Industry Commentary

Contact Centers Ignore Voice at Their Own Peril

By January 11, 2018January 10th, 2022No Comments

In today’s customer experience environment, it is easy for contact center executives to get overwhelmed by the plethora of channels.  Certainly, supporting end-users with the communications medium of their choosing is important, as is keeping up with the latest in interaction platforms.  But enterprises and outsourcers must not let themselves forget that the foundation of most contact centers is its voice capabilities, because a failure to properly support this interface means angry consumers, lost business, and eroded loyalty.

Sometimes, things that appear obsolete in modern society come full circle, much to the surprise of the chattering classes. Take this example – who, apart from perhaps John Cusack, would have ever predicted that audio cassettes would make a strong rebound in 2017? In the customer experience management space, the death of voice has long been predicted, but the resiliency of this medium has been pronounced.  True, there has been a significant growth in the omnipresence of digital channels as a means of consumers communicating with enterprises from which they buy goods and services. But for so many end-users, voice remains their go-to option for resolving an issue.

In fact, the most recent Ryan Strategic Advisory Front-Office Omnibus Survey indicated that more than three-out-of-five workstations in North America, the UK and Australia were wired exclusively for voice interaction management.  This is hardly the sign of a dying channel.

That said, both enterprises and their BPO partners must do what they can to make the voice experience a relevant one, which ensures strong end-user satisfaction for all callers.  For starters, the need to maintain the highest standards around training cannot be overstated.  Stories abound among consumers of poor telephone interactions that ended up costing loyalty and long-term revenues.  Sadly, with the right investments in best-practice techniques around consumer management, these situations could easily have been avoided.  Equally, ensuring that agents can access technology interfaces that permit a seamless flow during voice interactions is also essential, but so often missed in today’s contact center environment.

Any discussion around voice delivery must also weigh demographics.  There is a school of thought in which many feel that it is only older people who choose to use conventional voice-based service, while younger generations want to only interface using digital mediums.  While there is some validity to these arguments, contact center professionals cannot assume them to be written in stone.  Given the opportunity, younger people will use the telephone, especially if it suits their specific objective. An example of this was when musical artist DNCE previewed their hit single “Kissing Strangers” over the telephone, allowing fans to hear a snippet of the song and to leave a message for the band.  According to Spotify, they received in excess of eleven thousand calls in the first day, the bulk coming almost certainly from millennials.
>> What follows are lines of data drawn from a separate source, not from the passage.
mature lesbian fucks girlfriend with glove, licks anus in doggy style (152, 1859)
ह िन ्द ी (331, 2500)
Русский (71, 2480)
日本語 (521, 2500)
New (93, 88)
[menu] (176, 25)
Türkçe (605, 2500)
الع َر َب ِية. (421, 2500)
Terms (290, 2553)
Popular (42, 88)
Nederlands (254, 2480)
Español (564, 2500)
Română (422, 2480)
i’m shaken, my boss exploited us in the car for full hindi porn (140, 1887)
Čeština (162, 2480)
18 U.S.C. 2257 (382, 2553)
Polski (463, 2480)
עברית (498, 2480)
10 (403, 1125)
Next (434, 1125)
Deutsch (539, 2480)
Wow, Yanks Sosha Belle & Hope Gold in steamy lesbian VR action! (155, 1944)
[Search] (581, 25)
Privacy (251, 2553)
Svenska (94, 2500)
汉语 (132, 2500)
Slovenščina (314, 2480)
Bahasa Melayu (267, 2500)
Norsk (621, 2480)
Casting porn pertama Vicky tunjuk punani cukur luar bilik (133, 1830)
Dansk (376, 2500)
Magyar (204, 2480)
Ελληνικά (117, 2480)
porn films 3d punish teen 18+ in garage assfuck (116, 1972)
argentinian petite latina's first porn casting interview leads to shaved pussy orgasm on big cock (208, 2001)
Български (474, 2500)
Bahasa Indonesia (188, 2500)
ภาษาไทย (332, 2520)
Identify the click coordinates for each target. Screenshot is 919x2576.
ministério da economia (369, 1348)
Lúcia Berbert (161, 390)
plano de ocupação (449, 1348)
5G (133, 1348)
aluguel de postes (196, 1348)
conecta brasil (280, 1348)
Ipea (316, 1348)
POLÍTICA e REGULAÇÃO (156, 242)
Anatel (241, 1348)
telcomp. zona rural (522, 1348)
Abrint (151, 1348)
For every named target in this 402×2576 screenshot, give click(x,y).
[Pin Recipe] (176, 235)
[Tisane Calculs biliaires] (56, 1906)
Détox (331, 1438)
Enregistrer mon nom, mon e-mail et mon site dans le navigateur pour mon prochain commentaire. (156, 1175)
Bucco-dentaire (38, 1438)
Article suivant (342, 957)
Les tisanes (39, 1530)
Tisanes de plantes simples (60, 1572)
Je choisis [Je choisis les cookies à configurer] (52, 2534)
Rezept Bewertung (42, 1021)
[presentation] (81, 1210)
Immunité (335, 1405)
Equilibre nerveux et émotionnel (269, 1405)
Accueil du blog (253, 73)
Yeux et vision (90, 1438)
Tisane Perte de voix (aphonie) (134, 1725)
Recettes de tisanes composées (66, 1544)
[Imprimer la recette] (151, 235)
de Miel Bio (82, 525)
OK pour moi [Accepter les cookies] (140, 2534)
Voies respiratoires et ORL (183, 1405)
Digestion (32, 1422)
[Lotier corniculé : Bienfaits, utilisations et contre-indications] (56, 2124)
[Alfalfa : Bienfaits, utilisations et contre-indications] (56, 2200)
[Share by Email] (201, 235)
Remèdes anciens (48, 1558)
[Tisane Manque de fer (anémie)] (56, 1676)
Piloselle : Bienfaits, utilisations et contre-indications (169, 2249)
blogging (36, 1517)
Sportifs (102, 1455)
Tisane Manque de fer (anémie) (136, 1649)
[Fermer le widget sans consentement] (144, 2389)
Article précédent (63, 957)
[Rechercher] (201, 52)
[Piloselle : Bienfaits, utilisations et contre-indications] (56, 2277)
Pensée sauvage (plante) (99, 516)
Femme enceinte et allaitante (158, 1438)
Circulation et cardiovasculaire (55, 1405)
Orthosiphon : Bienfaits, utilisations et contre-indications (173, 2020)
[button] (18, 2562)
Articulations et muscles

The bottom line is that voice has always been the basis for contact centers and it is likely to remain the largest single channel for most organizations for the foreseeable future. In-house contact center decision-makers and BPO executives cannot lose site of this interaction medium’s importance, and the imperative to keep a laser focus on maintaining quality voice service.  The alternative will only result in eroded loyalty and lost business.